ENUNCIADO:
Imprime sin cambios el pasaje del texto sobre la obra de la Gran Vía comprendido entre "La Gran Vía y" y "de radioterapia.", ambos inclusive.

─── PÁGINA ───

La Gran Vía y el derecho a la Ciudad
Lo
que ha provocado una efervescente indignación ciudadana por la obra
faraónica de la Gran Vía ha sido fundamentalmente su alto
presupuesto, sobretodo porque los datos que se han hecho públicos no
parecen guardar relación ni con la necesidad de una reforma urgente,
ni tampoco con los elementos urbanísticos que se han proyectado para
la zona (no parece razonable apelar a cuestiones de estética para
gastar cerca de un millón de euros en 16 farolas). Pero, de otro
lado, también esa enorme generosidad del Gobierno del PP para el
lujo ornamental choca frontalmente con la pereza en políticas de
barriadas o la negativa por dotar a Ceuta de una cartera de servicios
públicos de calidad, como podría ser la implantación de una unidad
de radioterapia.

─── DATOS PROPORCIONADOS ───

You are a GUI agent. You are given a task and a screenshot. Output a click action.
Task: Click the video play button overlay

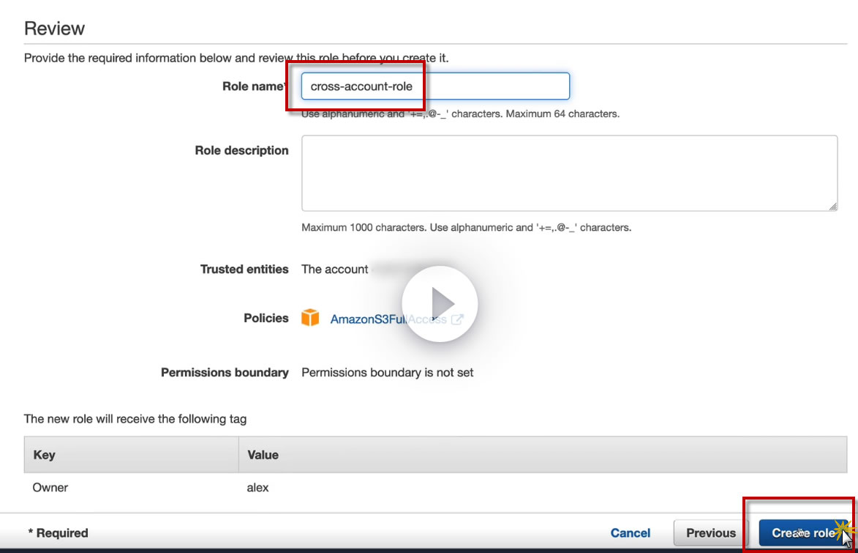pyautogui.click(x=439, y=303)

───

RESULTADO DEL EJERCICIO:
La Gran Vía y el derecho a la Ciudad
Lo
que ha provocado una efervescente indignación ciudadana por la obra
faraónica de la Gran Vía ha sido fundamentalmente su alto
presupuesto, sobretodo porque los datos que se han hecho públicos no
parecen guardar relación ni con la necesidad de una reforma urgente,
ni tampoco con los elementos urbanísticos que se han proyectado para
la zona (no parece razonable apelar a cuestiones de estética para
gastar cerca de un millón de euros en 16 farolas). Pero, de otro
lado, también esa enorme generosidad del Gobierno del PP para el
lujo ornamental choca frontalmente con la pereza en políticas de
barriadas o la negativa por dotar a Ceuta de una cartera de servicios
públicos de calidad, como podría ser la implantación de una unidad
de radioterapia.